To search for a phrase, simply type it in the query box. Do not use any punctuation or quotation marks. Here is where things get interesting. By default the slop factor is set to 0. This means that an exact match of the phrase is required. So if you type in something like: finish up, you will get matches, with these two words following each other immediately in the order specified. However, you can relax these conditions, to increase recall. For example, you can allow up to 1 ‘intruding’ words between finish and up, by setting the slop value to 1. This will indeed increase the recall of your result set, because you will get examples like finished that up, at the expense of its precision, due to false positives, such as finished pulling up. Check how it works in combination with the variant syntax you are already familiar with:
finish|finished|finishes|finishing up (slop=1) link More examples:
keep|kept|keeps|keeping in the dark about (slop=2) link give|gives|giving|given|gave the sack (slop=3) link
To further increase the recall of variable-order multiword idioms, you can try unchecking the Preserve order box. As an example, to find the potential collocations of the words high and hopes:
high|higher|highest hope<N*>|hopes<N*> (slop=2, uncheck Preserve order) link Interestingly, this query results in matches such as: VW has high hopes for the Polo…,…hopes are too high… or hopes sky high, but also …high but distant hopes… and high as their hopes had been…. The last two occurrences wouldn’t have been matched, had the word order condition not been relaxed.
Rather than just increasing the slop, you can specify a POS search term in order to strike a better balance between precision and recall in the search result sets. Let’s start with a simple example. To find the occurrences of the noun face premodified by any adjective or an -ing form of a lexical verb, use the following query:
<AJ*>|<VVG> face|faces (paging=200) link To get some occurrences of verbs followed by the phrase “on the dole” use:
<V*> on the dole link Here is how you can search for hate + to infinitive:
hate|hates|hating|hated to <V*> link To find occurrences of hate followed by a gerund, use:
hate|hates|hating|hated <VVG> link Finally, try these examples of queries with intruding POS place-holders:
strike|struck|striking|strikes a <AJ*> balance link face<N*> turn* <AJ*> (face as a noun + turn + adjective, set the slop to 1) link Grouping Grouping is a really helpful feature when analysing large result sets. Let’s say you want to analyse the different senses of the adjective tricky by looking at a sample of its frequent nominal collocates. With this query, you can get the different nominal collocations of the adjective tricky and sort them by descending frequency. The frequency of a given collocation is given next to each grouped result.

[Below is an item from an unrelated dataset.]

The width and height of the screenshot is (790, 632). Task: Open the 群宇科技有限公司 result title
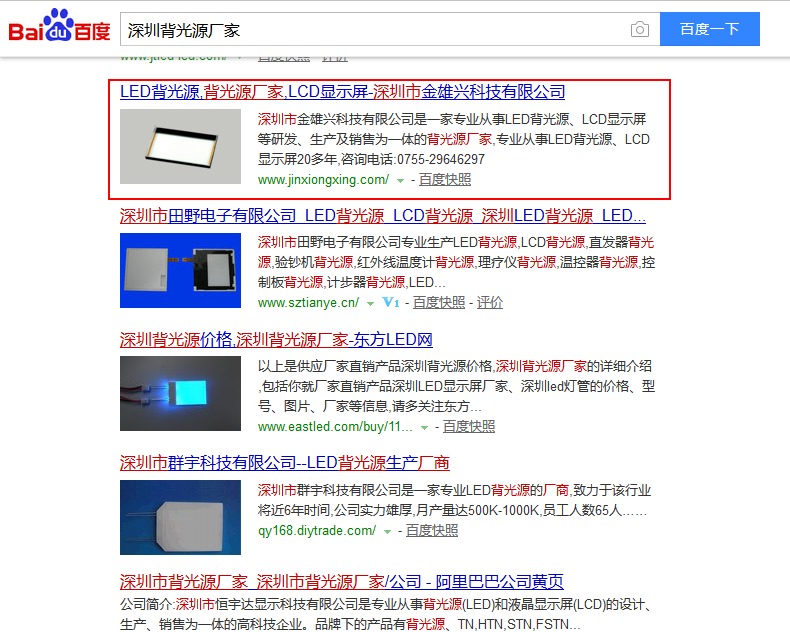(x=285, y=463)
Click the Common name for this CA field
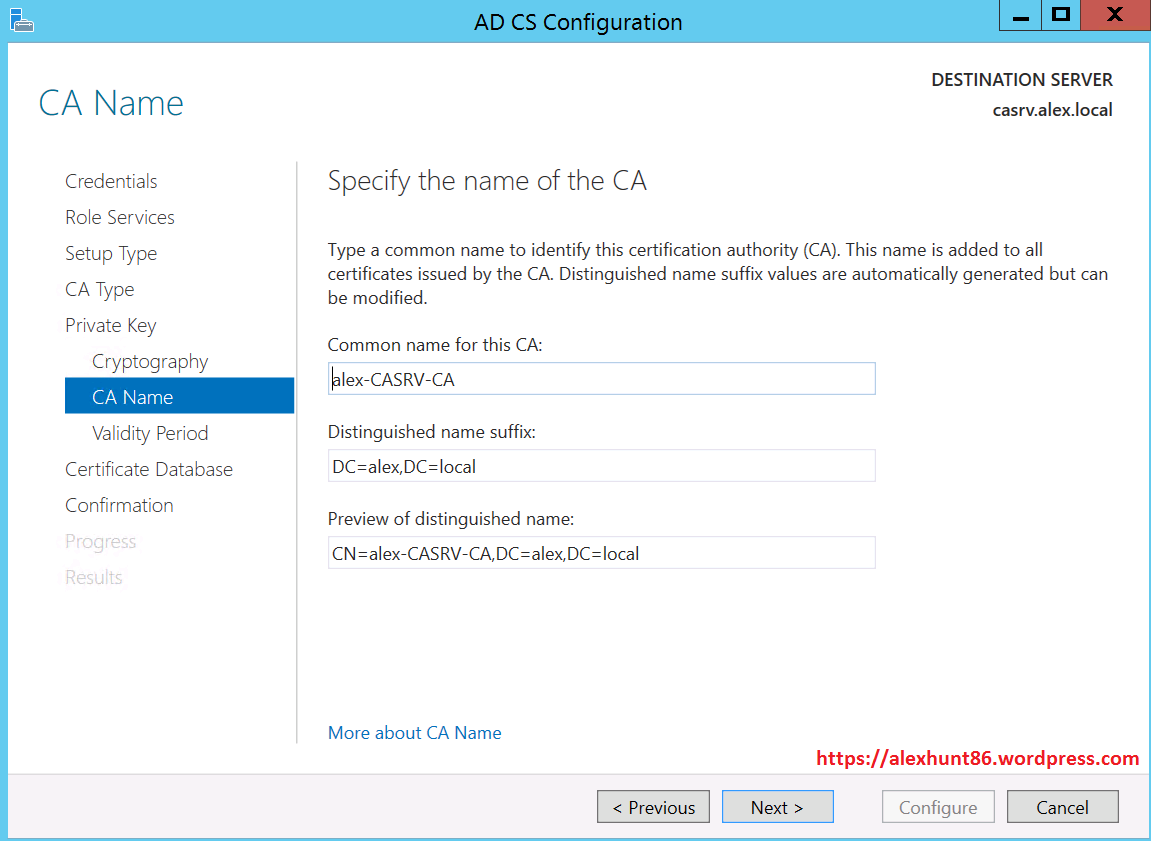This screenshot has width=1151, height=841. click(601, 379)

Remember to set the sort option to GroupCount if oyu want to order the results by descending frequency.
Due to performance issues, grouping is only applied on the sample limited by the paging factor set by the user, so you may have to page the results if your query returns more than 10,000 ungrouped hits.
SlopeQ is powered by Apache Lucene with special adaptations in the query syntax and term highlighting.
SlopeQ may choke if you give it a silly query which is likely to match almost every sentence in the corpus, such as <N*>. That’s because unlike other concordancers which only check the first n examples in a corpus, SlopeQ always attempts to calculate the total number of sentences containing a match.
Match highlighting needs some further work for variable-order queries (results are generally correct, but they could be rendered better in some cases).